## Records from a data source
#####

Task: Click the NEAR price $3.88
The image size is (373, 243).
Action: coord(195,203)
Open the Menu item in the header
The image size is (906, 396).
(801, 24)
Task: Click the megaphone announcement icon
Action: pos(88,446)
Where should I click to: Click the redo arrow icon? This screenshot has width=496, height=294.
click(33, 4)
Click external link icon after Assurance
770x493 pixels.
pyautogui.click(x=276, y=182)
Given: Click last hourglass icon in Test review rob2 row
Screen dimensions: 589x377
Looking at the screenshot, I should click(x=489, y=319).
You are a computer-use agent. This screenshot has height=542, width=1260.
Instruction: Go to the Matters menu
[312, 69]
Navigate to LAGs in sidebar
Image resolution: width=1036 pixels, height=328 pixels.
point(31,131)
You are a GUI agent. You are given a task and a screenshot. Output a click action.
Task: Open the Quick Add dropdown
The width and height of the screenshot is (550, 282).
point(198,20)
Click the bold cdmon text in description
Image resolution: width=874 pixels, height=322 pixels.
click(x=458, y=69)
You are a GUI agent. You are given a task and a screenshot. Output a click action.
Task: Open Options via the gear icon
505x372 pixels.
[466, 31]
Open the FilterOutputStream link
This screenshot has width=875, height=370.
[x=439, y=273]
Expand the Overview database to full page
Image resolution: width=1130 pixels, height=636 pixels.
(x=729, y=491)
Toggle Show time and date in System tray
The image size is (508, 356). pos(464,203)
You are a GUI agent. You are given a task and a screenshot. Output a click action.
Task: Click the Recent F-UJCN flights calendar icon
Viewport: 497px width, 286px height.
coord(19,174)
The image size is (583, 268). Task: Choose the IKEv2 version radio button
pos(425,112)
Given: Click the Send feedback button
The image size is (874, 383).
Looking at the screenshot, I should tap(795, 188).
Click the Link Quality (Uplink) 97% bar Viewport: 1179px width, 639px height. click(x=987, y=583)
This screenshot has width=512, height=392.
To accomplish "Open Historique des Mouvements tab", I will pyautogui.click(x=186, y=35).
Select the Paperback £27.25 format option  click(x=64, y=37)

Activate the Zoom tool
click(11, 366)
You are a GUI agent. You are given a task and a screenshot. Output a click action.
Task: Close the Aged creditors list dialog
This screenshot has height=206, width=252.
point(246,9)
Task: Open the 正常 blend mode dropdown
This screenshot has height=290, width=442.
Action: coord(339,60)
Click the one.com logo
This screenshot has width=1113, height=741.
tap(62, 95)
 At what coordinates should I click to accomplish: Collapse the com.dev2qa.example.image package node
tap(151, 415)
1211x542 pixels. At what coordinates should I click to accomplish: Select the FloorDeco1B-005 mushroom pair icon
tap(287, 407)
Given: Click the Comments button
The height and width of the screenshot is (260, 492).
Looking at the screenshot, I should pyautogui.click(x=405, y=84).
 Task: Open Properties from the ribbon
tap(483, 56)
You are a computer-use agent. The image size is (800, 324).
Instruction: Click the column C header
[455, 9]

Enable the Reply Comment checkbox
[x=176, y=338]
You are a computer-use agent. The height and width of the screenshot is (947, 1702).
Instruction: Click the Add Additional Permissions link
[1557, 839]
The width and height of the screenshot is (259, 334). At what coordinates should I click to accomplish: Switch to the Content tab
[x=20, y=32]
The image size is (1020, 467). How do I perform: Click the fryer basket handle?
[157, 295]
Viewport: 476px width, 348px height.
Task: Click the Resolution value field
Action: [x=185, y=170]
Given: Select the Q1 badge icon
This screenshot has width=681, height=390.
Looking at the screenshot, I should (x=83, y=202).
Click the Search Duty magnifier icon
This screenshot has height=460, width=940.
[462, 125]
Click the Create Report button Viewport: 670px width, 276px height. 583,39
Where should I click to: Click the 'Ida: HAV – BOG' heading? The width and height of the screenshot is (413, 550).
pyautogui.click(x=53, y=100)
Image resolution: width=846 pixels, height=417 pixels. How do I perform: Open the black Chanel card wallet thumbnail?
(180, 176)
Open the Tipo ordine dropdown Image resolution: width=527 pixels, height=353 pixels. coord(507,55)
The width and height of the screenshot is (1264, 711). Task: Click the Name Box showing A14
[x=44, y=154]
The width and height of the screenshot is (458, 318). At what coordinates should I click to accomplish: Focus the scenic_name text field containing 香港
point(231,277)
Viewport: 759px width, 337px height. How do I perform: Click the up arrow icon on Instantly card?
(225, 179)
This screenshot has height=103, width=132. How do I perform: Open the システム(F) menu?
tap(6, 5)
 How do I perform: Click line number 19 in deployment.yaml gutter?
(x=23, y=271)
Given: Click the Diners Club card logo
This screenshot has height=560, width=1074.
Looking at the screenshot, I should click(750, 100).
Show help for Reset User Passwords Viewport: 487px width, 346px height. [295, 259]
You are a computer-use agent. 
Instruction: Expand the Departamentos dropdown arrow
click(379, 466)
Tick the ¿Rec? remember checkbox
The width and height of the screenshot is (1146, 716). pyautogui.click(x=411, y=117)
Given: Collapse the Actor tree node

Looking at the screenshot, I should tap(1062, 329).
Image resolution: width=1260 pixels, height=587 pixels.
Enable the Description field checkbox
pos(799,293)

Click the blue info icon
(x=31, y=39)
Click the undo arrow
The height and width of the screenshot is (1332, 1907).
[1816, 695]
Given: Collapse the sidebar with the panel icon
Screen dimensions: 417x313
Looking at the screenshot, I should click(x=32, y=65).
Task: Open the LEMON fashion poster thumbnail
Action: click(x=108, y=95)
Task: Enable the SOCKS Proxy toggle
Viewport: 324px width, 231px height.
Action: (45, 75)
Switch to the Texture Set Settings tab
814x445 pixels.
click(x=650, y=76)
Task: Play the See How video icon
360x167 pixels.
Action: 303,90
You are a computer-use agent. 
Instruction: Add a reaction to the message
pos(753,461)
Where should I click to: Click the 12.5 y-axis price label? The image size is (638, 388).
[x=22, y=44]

#####

## Stated goal
Please rewrite the data starting with the line that contains "You are a computer-use agent. This" and going on through the line that contains "[x=439, y=273]", with "GUI agent" replaced by "screen agent" and everything else unchanged.

## Output for this task
You are a computer-use agent. This screenshot has height=542, width=1260.
Instruction: Go to the Matters menu
[312, 69]
Navigate to LAGs in sidebar
Image resolution: width=1036 pixels, height=328 pixels.
point(31,131)
You are a screen agent. You are given a task and a screenshot. Output a click action.
Task: Open the Quick Add dropdown
The width and height of the screenshot is (550, 282).
point(198,20)
Click the bold cdmon text in description
Image resolution: width=874 pixels, height=322 pixels.
click(x=458, y=69)
You are a screen agent. You are given a task and a screenshot. Output a click action.
Task: Open Options via the gear icon
505x372 pixels.
[466, 31]
Open the FilterOutputStream link
This screenshot has width=875, height=370.
[x=439, y=273]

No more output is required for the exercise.